# [What to do]
All lines of the listing below must be reproduced character for character.

____________________

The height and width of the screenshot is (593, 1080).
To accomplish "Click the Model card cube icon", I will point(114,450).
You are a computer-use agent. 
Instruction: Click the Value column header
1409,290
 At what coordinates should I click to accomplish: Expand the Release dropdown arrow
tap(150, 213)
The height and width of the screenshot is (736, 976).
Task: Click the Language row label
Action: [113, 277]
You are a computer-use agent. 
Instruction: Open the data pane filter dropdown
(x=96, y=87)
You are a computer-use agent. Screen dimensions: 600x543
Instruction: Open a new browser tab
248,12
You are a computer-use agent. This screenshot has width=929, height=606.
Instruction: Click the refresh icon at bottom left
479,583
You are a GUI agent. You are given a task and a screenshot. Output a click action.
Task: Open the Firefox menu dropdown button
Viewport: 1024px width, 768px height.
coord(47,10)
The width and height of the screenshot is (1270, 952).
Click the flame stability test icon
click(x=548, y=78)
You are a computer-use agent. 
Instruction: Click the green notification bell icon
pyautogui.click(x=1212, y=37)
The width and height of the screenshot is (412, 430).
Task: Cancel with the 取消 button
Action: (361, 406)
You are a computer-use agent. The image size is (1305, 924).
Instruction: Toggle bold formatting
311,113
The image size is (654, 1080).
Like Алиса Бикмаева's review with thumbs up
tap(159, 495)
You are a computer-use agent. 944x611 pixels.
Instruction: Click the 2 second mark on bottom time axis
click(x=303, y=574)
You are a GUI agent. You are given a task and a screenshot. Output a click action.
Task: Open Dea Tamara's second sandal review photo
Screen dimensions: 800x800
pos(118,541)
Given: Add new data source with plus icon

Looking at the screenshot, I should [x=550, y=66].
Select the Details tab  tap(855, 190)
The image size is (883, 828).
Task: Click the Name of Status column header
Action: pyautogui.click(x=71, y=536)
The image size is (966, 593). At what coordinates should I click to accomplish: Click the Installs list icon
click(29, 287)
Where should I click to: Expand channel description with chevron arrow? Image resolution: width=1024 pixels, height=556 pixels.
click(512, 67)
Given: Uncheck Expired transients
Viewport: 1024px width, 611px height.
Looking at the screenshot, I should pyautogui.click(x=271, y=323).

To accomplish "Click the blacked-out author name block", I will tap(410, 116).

____________________

# [Result of the exercise]
The height and width of the screenshot is (593, 1080).
To accomplish "Click the Model card cube icon", I will point(114,450).
You are a computer-use agent. 
Instruction: Click the Value column header
1409,290
 At what coordinates should I click to accomplish: Expand the Release dropdown arrow
tap(150, 213)
The height and width of the screenshot is (736, 976).
Task: Click the Language row label
Action: [113, 277]
You are a computer-use agent. 
Instruction: Open the data pane filter dropdown
(x=96, y=87)
You are a computer-use agent. Screen dimensions: 600x543
Instruction: Open a new browser tab
248,12
You are a computer-use agent. This screenshot has width=929, height=606.
Instruction: Click the refresh icon at bottom left
479,583
You are a GUI agent. You are given a task and a screenshot. Output a click action.
Task: Open the Firefox menu dropdown button
Viewport: 1024px width, 768px height.
coord(47,10)
The width and height of the screenshot is (1270, 952).
Click the flame stability test icon
click(x=548, y=78)
You are a computer-use agent. 
Instruction: Click the green notification bell icon
pyautogui.click(x=1212, y=37)
The width and height of the screenshot is (412, 430).
Task: Cancel with the 取消 button
Action: (361, 406)
You are a computer-use agent. The image size is (1305, 924).
Instruction: Toggle bold formatting
311,113
The image size is (654, 1080).
Like Алиса Бикмаева's review with thumbs up
tap(159, 495)
You are a computer-use agent. 944x611 pixels.
Instruction: Click the 2 second mark on bottom time axis
click(x=303, y=574)
You are a GUI agent. You are given a task and a screenshot. Output a click action.
Task: Open Dea Tamara's second sandal review photo
Screen dimensions: 800x800
pos(118,541)
Given: Add new data source with plus icon

Looking at the screenshot, I should [x=550, y=66].
Select the Details tab  tap(855, 190)
The image size is (883, 828).
Task: Click the Name of Status column header
Action: pyautogui.click(x=71, y=536)
The image size is (966, 593). At what coordinates should I click to accomplish: Click the Installs list icon
click(29, 287)
Where should I click to: Expand channel description with chevron arrow? Image resolution: width=1024 pixels, height=556 pixels.
click(512, 67)
Given: Uncheck Expired transients
Viewport: 1024px width, 611px height.
Looking at the screenshot, I should pyautogui.click(x=271, y=323).

To accomplish "Click the blacked-out author name block", I will tap(410, 116).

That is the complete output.